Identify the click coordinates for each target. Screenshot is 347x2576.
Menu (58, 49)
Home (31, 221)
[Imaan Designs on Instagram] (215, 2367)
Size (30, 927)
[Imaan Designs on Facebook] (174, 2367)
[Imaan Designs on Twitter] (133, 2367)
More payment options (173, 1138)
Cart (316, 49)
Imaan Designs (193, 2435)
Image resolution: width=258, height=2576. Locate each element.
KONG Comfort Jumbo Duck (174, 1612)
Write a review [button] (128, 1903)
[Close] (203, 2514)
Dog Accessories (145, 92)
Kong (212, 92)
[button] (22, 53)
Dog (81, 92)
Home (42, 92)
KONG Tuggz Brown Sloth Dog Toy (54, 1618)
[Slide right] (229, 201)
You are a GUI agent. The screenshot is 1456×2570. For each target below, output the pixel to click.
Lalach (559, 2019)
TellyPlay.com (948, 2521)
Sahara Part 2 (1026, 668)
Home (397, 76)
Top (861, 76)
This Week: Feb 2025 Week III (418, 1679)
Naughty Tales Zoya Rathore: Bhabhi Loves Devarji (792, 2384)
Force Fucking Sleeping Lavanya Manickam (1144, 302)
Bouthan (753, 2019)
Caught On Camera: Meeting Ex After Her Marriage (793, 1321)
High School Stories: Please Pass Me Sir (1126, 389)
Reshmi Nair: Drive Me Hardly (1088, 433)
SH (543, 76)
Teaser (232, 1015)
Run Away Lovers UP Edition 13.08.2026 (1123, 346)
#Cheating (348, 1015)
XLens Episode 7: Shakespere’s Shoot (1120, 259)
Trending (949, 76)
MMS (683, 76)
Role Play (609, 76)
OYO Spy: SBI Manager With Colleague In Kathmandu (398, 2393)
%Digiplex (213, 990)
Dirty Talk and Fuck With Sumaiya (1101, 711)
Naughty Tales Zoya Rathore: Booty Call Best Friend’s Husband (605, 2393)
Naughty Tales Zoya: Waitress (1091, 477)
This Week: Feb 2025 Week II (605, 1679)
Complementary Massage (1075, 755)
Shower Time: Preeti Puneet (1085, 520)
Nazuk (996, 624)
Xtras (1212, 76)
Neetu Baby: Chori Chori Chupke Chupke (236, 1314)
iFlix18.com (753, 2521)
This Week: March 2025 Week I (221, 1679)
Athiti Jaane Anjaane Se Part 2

- _What to do_: In the answer, include exactly the lines from the line containing "Sahara Part 2 (1026, 668)" through the end of the data, and nothing else.

- _Task answer_:
Sahara Part 2 (1026, 668)
Home (397, 76)
Top (861, 76)
This Week: Feb 2025 Week III (418, 1679)
Naughty Tales Zoya Rathore: Bhabhi Loves Devarji (792, 2384)
Force Fucking Sleeping Lavanya Manickam (1144, 302)
Bouthan (753, 2019)
Caught On Camera: Meeting Ex After Her Marriage (793, 1321)
High School Stories: Please Pass Me Sir (1126, 389)
Reshmi Nair: Drive Me Hardly (1088, 433)
SH (543, 76)
Teaser (232, 1015)
Run Away Lovers UP Edition 13.08.2026 (1123, 346)
#Cheating (348, 1015)
XLens Episode 7: Shakespere’s Shoot (1120, 259)
Trending (949, 76)
MMS (683, 76)
Role Play (609, 76)
OYO Spy: SBI Manager With Colleague In Kathmandu (398, 2393)
%Digiplex (213, 990)
Dirty Talk and Fuck With Sumaiya (1101, 711)
Naughty Tales Zoya Rathore: Booty Call Best Friend’s Husband (605, 2393)
Naughty Tales Zoya: Waitress (1091, 477)
This Week: Feb 2025 Week II (605, 1679)
Complementary Massage (1075, 755)
Shower Time: Preeti Puneet (1085, 520)
Nazuk (996, 624)
Xtras (1212, 76)
Neetu Baby: Chori Chori Chupke Chupke (236, 1314)
iFlix18.com (753, 2521)
This Week: March 2025 Week I (221, 1679)
Athiti Jaane Anjaane Se Part 2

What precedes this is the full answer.